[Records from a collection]
╔══

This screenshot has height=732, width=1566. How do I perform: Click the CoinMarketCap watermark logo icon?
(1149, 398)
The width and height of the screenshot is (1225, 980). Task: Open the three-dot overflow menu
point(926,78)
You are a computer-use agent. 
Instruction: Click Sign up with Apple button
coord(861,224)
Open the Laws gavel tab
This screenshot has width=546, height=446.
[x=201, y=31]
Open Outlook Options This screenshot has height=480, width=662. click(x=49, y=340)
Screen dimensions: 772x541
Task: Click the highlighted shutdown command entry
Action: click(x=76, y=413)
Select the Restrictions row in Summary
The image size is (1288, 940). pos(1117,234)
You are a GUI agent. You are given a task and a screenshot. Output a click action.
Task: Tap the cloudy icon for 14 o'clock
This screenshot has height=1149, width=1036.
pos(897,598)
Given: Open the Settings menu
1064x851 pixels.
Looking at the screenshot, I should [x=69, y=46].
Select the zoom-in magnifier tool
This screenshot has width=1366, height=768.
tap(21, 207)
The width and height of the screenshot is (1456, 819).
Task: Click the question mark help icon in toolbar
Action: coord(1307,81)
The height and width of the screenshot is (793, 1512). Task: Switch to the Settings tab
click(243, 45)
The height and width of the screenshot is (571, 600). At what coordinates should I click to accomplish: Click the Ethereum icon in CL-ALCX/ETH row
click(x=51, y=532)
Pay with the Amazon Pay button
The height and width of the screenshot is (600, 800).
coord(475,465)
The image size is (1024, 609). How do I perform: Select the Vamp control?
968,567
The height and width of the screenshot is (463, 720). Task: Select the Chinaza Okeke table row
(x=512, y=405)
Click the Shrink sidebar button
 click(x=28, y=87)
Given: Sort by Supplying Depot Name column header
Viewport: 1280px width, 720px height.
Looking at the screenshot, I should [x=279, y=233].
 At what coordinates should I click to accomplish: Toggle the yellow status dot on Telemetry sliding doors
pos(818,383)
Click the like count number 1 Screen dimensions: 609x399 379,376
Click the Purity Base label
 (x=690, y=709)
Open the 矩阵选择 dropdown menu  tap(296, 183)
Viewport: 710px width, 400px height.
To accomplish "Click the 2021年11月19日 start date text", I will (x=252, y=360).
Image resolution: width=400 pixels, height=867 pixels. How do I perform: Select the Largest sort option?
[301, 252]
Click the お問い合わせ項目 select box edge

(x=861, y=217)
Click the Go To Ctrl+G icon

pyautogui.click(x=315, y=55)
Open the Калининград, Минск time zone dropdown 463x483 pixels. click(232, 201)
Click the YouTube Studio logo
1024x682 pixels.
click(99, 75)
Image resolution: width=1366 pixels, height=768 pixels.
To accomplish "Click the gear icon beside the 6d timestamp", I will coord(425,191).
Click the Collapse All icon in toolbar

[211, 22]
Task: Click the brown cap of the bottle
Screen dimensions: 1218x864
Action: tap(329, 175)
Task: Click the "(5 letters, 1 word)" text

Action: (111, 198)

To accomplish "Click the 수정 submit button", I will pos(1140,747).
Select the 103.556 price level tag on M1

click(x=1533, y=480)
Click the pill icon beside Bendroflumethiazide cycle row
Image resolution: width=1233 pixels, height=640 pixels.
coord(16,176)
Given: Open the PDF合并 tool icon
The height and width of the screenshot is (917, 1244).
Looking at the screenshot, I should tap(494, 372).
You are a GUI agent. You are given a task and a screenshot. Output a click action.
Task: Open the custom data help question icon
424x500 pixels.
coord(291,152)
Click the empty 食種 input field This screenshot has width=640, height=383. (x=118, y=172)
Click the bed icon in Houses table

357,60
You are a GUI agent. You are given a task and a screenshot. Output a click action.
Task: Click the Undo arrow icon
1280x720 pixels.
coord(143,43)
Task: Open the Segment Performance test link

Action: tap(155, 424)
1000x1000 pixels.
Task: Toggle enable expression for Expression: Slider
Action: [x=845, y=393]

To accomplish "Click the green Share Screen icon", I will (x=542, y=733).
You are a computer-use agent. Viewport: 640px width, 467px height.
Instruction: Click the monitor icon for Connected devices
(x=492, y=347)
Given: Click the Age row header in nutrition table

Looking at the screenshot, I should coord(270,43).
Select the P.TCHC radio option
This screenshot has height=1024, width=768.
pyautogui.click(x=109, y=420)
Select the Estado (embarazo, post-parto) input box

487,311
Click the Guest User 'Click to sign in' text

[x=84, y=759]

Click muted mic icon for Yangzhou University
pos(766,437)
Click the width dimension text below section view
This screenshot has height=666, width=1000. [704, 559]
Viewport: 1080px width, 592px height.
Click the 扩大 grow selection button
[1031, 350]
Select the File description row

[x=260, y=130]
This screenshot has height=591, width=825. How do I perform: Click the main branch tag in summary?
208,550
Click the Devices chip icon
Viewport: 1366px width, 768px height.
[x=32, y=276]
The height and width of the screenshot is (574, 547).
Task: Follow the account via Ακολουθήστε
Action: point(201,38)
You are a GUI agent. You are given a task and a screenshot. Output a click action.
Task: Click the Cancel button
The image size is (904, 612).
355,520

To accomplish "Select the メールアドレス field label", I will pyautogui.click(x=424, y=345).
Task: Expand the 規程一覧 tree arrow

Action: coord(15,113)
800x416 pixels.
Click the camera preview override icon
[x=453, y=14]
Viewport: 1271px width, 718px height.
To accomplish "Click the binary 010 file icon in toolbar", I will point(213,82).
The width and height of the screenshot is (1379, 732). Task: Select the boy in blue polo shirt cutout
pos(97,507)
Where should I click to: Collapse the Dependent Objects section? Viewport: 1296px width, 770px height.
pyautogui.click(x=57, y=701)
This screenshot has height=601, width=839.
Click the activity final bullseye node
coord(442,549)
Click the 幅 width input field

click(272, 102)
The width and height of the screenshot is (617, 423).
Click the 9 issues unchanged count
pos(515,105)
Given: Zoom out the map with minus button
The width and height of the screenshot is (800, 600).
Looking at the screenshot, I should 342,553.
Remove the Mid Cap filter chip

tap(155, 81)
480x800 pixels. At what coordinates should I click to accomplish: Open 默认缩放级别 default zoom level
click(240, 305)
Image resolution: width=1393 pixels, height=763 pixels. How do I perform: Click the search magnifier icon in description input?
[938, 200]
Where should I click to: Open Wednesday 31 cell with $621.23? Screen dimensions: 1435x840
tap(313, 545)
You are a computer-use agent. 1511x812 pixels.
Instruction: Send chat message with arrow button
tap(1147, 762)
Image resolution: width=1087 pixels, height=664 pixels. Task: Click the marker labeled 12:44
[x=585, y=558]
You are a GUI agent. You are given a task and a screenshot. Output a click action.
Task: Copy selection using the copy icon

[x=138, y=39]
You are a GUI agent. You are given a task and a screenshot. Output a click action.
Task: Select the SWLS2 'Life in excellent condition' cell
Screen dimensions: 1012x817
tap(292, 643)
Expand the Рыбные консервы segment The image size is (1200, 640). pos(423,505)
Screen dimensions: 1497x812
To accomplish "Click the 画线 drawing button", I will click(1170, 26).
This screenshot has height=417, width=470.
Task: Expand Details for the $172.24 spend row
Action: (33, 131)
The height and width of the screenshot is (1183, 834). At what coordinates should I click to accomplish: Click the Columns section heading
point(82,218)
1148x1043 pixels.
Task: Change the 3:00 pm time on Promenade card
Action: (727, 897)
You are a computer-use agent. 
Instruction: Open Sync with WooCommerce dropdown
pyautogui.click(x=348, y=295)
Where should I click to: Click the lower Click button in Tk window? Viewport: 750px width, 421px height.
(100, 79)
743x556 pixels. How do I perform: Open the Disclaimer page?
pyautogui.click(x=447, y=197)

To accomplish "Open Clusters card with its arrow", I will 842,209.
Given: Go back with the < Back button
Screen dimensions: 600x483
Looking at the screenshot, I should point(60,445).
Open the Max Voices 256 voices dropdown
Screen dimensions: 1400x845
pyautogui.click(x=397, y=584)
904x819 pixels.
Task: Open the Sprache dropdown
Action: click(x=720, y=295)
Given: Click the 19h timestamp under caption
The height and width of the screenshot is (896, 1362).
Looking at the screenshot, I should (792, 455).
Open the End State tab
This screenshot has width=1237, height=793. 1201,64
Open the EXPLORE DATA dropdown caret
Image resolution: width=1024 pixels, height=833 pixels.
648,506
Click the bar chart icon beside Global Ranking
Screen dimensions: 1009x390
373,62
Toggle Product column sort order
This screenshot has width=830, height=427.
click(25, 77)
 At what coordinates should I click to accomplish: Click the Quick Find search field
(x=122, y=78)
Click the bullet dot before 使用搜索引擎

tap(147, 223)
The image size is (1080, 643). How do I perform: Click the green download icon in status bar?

╚══

== Task item ==
Please say only the number of lines in the data that hold "green".

== Solution below ==
2